§ **Listed entries**:
------

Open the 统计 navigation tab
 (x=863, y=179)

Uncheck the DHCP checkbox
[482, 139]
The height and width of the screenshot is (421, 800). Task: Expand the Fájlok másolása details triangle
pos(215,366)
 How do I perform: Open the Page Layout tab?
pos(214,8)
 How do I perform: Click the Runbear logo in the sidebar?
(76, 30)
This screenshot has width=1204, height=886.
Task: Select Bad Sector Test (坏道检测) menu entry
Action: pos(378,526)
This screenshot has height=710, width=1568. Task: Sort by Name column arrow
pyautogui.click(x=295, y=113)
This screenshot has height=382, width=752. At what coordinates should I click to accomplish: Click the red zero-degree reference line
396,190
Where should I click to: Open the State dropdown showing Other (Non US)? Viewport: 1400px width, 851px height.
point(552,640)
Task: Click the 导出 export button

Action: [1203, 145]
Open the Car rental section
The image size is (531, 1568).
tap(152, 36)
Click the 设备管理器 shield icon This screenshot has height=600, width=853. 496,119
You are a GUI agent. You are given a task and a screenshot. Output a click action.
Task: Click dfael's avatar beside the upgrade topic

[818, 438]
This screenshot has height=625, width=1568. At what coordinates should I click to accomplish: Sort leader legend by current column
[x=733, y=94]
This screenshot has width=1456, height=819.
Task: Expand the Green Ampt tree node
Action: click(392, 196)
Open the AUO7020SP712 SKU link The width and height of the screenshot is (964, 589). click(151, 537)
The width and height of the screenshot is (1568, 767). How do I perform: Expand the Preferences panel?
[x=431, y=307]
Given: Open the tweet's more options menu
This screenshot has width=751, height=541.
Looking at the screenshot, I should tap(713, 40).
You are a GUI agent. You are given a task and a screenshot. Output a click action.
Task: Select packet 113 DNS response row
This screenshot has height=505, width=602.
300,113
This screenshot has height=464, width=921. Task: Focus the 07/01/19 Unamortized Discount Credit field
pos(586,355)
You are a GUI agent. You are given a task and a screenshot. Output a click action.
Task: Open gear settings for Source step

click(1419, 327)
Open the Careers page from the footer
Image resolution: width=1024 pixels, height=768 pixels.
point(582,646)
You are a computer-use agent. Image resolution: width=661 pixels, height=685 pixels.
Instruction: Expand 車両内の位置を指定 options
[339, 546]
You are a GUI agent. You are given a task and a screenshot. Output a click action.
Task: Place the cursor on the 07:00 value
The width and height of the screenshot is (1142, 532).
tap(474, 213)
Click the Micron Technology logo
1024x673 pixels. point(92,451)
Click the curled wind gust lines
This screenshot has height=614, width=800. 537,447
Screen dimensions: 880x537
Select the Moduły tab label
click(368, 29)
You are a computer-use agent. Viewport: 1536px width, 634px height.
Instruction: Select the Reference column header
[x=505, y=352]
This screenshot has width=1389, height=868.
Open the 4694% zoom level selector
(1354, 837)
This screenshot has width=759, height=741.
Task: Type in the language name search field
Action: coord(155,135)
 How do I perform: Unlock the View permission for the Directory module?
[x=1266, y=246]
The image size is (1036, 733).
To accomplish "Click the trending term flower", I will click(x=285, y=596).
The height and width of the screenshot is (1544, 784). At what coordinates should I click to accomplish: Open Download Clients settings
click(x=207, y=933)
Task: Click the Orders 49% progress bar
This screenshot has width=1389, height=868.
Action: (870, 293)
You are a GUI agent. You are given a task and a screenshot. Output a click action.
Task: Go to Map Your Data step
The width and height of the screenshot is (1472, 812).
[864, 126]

------

§ **Exercise instructions**:
Repeat all of the data above, substituting "desktop assistant" for every occurrence of "GUI agent" and leaving everything else unchanged.

§ **Result of this task**:
Open the 统计 navigation tab
 (x=863, y=179)

Uncheck the DHCP checkbox
[482, 139]
The height and width of the screenshot is (421, 800). Task: Expand the Fájlok másolása details triangle
pos(215,366)
 How do I perform: Open the Page Layout tab?
pos(214,8)
 How do I perform: Click the Runbear logo in the sidebar?
(76, 30)
This screenshot has width=1204, height=886.
Task: Select Bad Sector Test (坏道检测) menu entry
Action: pos(378,526)
This screenshot has height=710, width=1568. Task: Sort by Name column arrow
pyautogui.click(x=295, y=113)
This screenshot has height=382, width=752. At what coordinates should I click to accomplish: Click the red zero-degree reference line
396,190
Where should I click to: Open the State dropdown showing Other (Non US)? Viewport: 1400px width, 851px height.
point(552,640)
Task: Click the 导出 export button

Action: [1203, 145]
Open the Car rental section
The image size is (531, 1568).
tap(152, 36)
Click the 设备管理器 shield icon This screenshot has height=600, width=853. 496,119
You are a desktop assistant. You are given a task and a screenshot. Output a click action.
Task: Click dfael's avatar beside the upgrade topic

[818, 438]
This screenshot has height=625, width=1568. At what coordinates should I click to accomplish: Sort leader legend by current column
[x=733, y=94]
This screenshot has width=1456, height=819.
Task: Expand the Green Ampt tree node
Action: click(392, 196)
Open the AUO7020SP712 SKU link The width and height of the screenshot is (964, 589). click(151, 537)
The width and height of the screenshot is (1568, 767). How do I perform: Expand the Preferences panel?
[x=431, y=307]
Given: Open the tweet's more options menu
This screenshot has width=751, height=541.
Looking at the screenshot, I should tap(713, 40).
You are a desktop assistant. You are given a task and a screenshot. Output a click action.
Task: Select packet 113 DNS response row
This screenshot has height=505, width=602.
300,113
This screenshot has height=464, width=921. Task: Focus the 07/01/19 Unamortized Discount Credit field
pos(586,355)
You are a desktop assistant. You are given a task and a screenshot. Output a click action.
Task: Open gear settings for Source step

click(1419, 327)
Open the Careers page from the footer
Image resolution: width=1024 pixels, height=768 pixels.
point(582,646)
You are a computer-use agent. Image resolution: width=661 pixels, height=685 pixels.
Instruction: Expand 車両内の位置を指定 options
[339, 546]
You are a desktop assistant. You are given a task and a screenshot. Output a click action.
Task: Place the cursor on the 07:00 value
The width and height of the screenshot is (1142, 532).
tap(474, 213)
Click the Micron Technology logo
1024x673 pixels. point(92,451)
Click the curled wind gust lines
This screenshot has height=614, width=800. 537,447
Screen dimensions: 880x537
Select the Moduły tab label
click(368, 29)
You are a computer-use agent. Viewport: 1536px width, 634px height.
Instruction: Select the Reference column header
[x=505, y=352]
This screenshot has width=1389, height=868.
Open the 4694% zoom level selector
(1354, 837)
This screenshot has width=759, height=741.
Task: Type in the language name search field
Action: coord(155,135)
 How do I perform: Unlock the View permission for the Directory module?
[x=1266, y=246]
The image size is (1036, 733).
To accomplish "Click the trending term flower", I will click(x=285, y=596).
The height and width of the screenshot is (1544, 784). At what coordinates should I click to accomplish: Open Download Clients settings
click(x=207, y=933)
Task: Click the Orders 49% progress bar
This screenshot has width=1389, height=868.
Action: (870, 293)
You are a desktop assistant. You are given a task and a screenshot. Output a click action.
Task: Go to Map Your Data step
The width and height of the screenshot is (1472, 812).
[864, 126]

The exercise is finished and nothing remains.